§ **Required action**
In your copy, leave out the pictures and output only the lines from the one holding "This screenshot has" through the end of the data below, exactly.

(Records from a dataset)
- Opening Delimiter -

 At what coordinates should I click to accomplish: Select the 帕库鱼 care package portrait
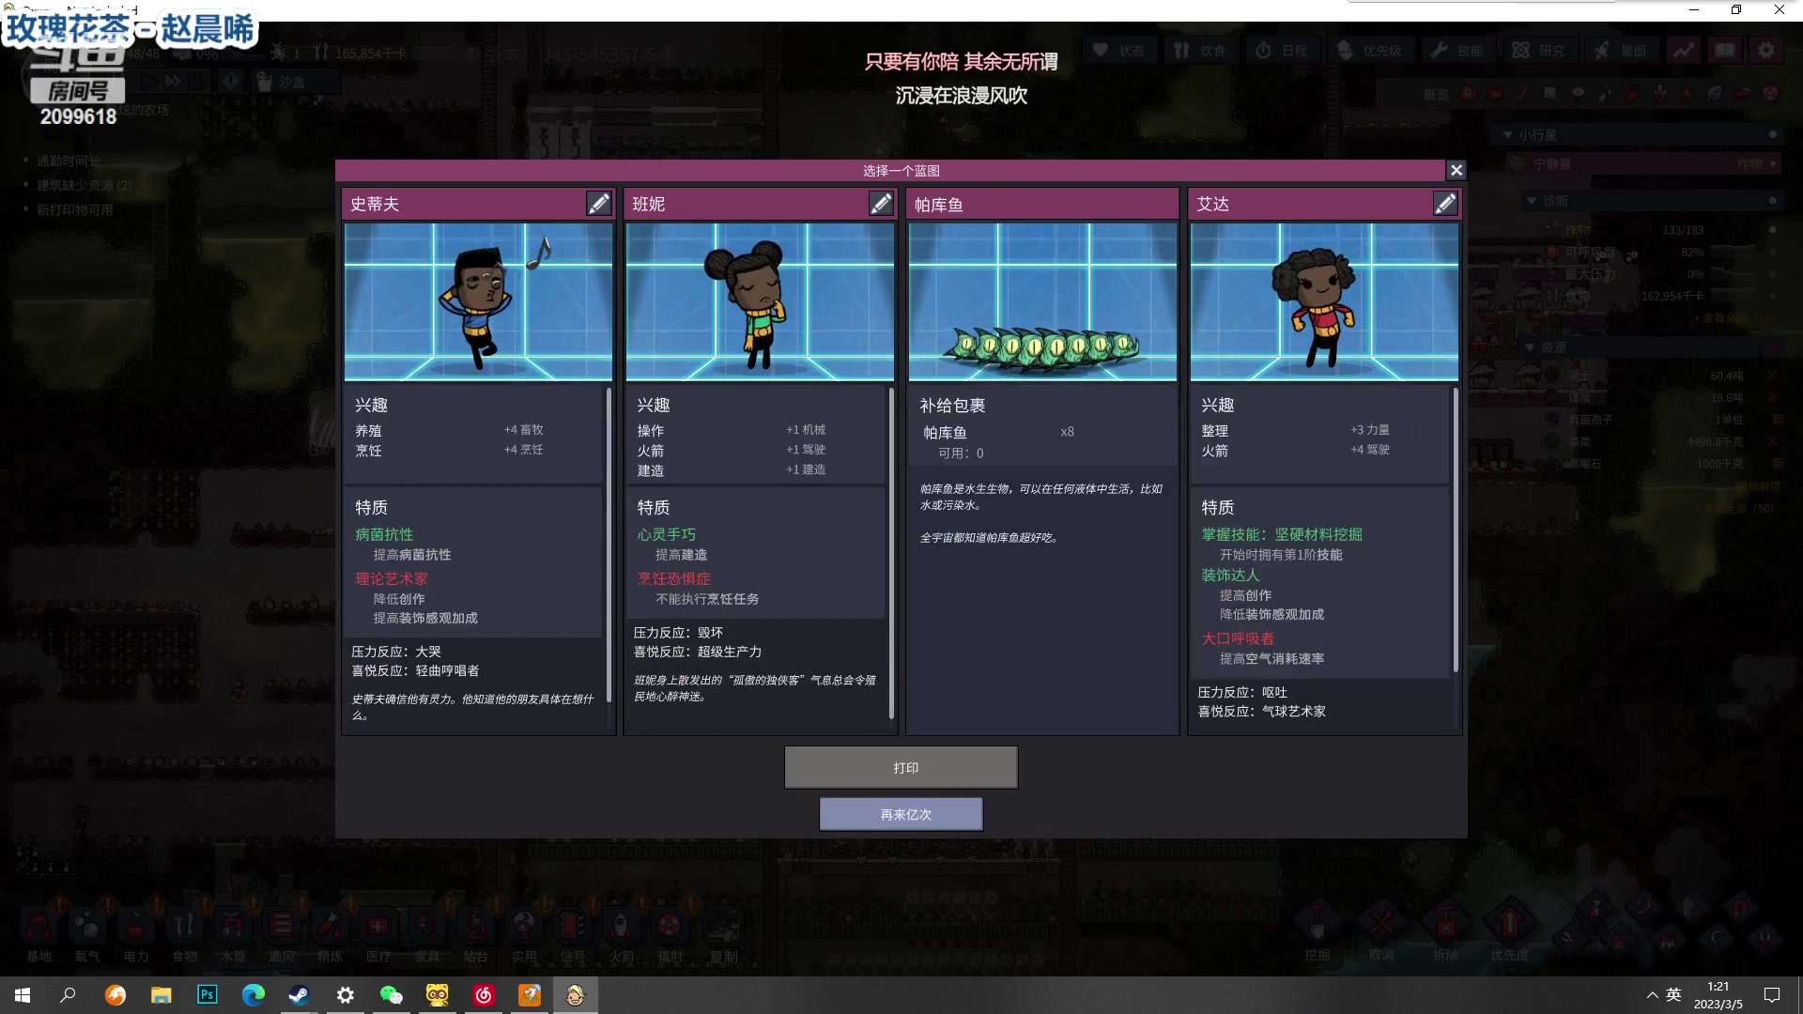pyautogui.click(x=1042, y=301)
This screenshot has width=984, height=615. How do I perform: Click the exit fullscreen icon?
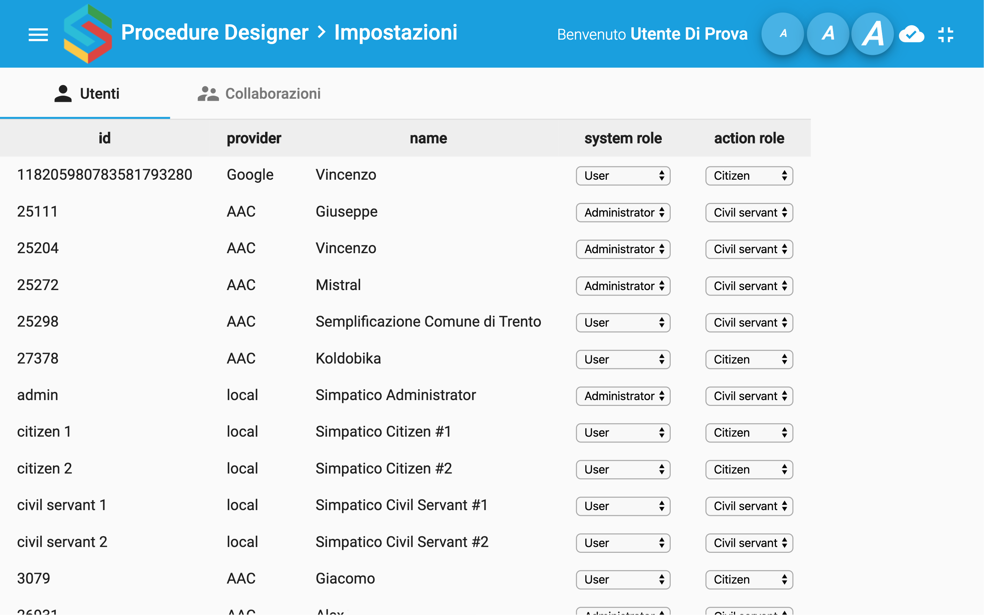point(946,35)
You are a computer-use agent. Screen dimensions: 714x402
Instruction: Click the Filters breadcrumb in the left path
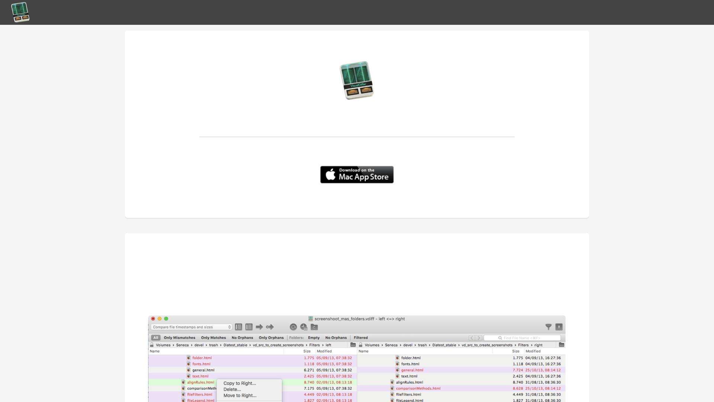(x=314, y=345)
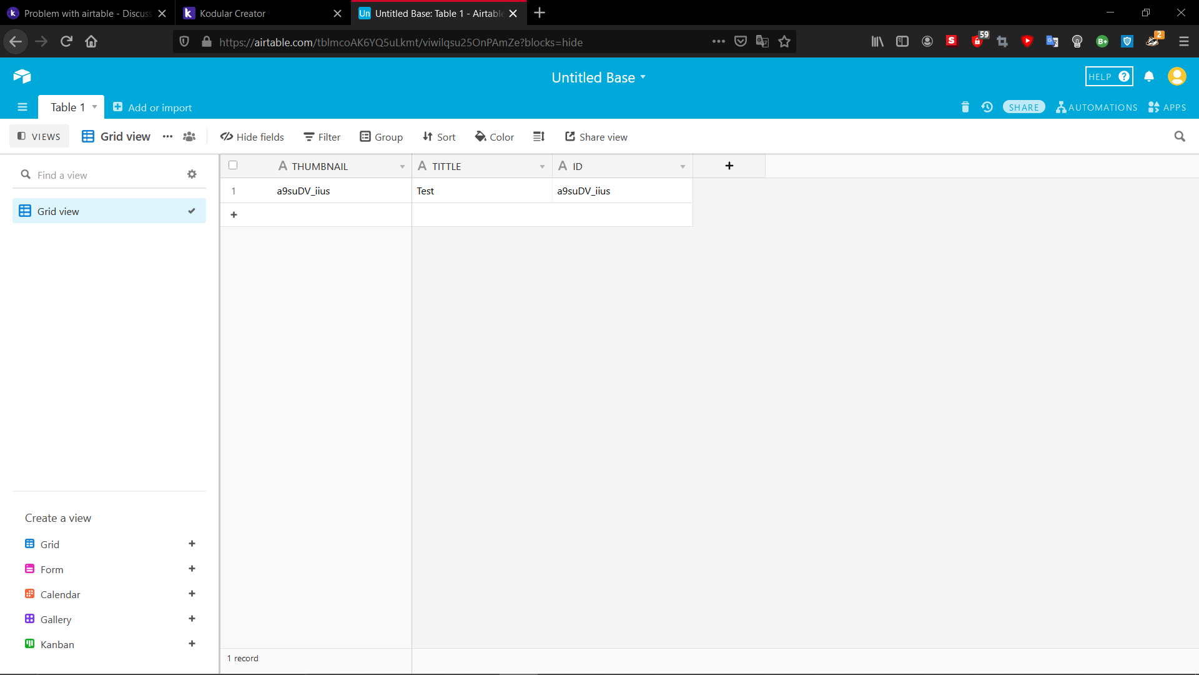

- Closing Delimiter -

§ **Answer area**
This screenshot has width=984, height=615. How do I perform: Click the exit fullscreen icon?
point(946,35)
You are a computer-use agent. Screen dimensions: 714x402
Instruction: Click the Filters breadcrumb in the left path
(x=314, y=345)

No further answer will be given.